At the end of the 1880s, further park modifications were performed in accordance with a project of František Thomayer. The second Prague’s cableway was built opposite today’s Revoluční Avenue on the occasion of the Jubilee Exhibition in 1891, from which it was possible to change for Křižík’s electrical line up on the hill, which went from here to the exhibition grounds. The cableway was in operation until the World War I, and after the war it was transformed into moving staircase, which stopped moving at the end of the 30s. In 1892, a decorative pavilion promoting foundries and ironworks in Komárov near Hořovice was transferred to the Letná Park from the Exhibition Ground. The pavilion was a donation of Count Vilém of Hanau, the owner of the foundries and the surrounding manors, to the City of Prague (hence the name Hanavský). Above the Chotek road, on one of the bastions of the Baroque fortifications, a spectacular villa in new-Baroque style was built in 1911 by a parliament member and the first prime minister of the Czechoslovak Government JUDr. Karel Kramář. It is not open for public, as it serves the needs of the government.

In 1953, the square Letenské náměstí was connected with the embankment via the Letná tunnel. In the same year, a construction of a monumental Stalin Memorial began on the hill opposite the Pařížská Avenue. The memorial’s authors were sculptor Otakar Švec and architect Jiří and Vlasta Štursa. The memorial was blasted off in November 1962.

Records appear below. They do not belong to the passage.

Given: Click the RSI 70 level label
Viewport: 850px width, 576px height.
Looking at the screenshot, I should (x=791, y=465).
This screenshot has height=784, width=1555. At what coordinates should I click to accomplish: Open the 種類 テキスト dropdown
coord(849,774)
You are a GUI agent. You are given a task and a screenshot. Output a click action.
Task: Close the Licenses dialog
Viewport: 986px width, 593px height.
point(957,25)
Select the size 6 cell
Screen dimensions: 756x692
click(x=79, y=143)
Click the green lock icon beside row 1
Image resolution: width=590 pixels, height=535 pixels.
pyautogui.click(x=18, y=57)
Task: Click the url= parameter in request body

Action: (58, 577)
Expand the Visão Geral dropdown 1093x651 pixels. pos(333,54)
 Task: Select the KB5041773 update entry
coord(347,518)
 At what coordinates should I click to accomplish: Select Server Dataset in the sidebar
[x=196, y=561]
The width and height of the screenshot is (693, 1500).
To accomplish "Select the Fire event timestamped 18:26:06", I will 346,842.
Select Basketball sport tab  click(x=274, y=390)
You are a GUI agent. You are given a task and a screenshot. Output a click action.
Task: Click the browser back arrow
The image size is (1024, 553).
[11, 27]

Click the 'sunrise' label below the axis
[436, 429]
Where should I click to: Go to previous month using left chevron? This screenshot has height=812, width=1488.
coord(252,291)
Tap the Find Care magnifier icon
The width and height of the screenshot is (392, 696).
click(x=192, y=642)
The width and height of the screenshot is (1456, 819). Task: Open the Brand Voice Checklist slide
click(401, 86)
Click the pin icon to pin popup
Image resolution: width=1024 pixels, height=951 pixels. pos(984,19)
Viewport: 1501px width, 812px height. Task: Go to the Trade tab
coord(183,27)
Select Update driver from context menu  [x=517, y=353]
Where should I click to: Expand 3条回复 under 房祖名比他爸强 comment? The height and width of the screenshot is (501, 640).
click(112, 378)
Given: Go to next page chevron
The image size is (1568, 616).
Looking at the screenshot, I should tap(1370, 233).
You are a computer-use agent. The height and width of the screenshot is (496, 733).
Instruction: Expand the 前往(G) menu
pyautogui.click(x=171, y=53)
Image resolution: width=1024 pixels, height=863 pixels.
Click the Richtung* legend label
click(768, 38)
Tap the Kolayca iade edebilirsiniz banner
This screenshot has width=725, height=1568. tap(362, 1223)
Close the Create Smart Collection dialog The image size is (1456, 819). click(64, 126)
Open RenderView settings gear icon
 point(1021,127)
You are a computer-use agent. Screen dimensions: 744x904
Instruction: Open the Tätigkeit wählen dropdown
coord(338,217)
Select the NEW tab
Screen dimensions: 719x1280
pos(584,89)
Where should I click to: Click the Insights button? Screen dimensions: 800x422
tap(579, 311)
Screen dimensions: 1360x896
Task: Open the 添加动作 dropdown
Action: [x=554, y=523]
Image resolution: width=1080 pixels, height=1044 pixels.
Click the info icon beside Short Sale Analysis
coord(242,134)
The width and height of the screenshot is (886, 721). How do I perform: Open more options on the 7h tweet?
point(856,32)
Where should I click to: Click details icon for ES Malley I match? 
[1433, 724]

Instead of the memorial, there is now a huge metronome on the platform. This pendulum was manufactured by the company ČKD Racionalizace in the early 1990s, upon an order from the Association for the Czechoslovak General Exhibition. The author is Vratislav Karel Novák, a professor of the Academy of Arts, Architecture and Design. The metronome first started to move on the 15th May 1991. It is nearly 25 metres high and weighs 7 tons. The installation could not be performed by a land technology, due to fears from disturbed statics of the platform after blasting off the Stalin Memorial, and it was therefore settled in place by a giant helicopter. Underneath the former Stalin Memorial, there is an extensive space of 10,000 m2, unused as for now. A restaurant from the Expo 58 exhibition in Brussels was brought to Prague after the exhibition and in 1960 it was installed in the hill behind the Štefánik’s Bridge. The pavilion was used as an exclusive Expo 58 Restaurant until 1992. Then the restaurant closed and the object started to dilapidate. There was a reconstruction in the years 2000 – 2001, and now the pavilion is used by a private company. Regarding trees, the poplars, willows, plum trees and spruce trees are dominant in the park, and especially the mighty sycamore trees are remarkable.
In April 2003, over 70 new trees were planted in the Letná Park. Behind the former Stalin Memorial, there are decorative apple trees from the dendrology collections in Průhonice, and a beech alley was planted nearby the apple trees.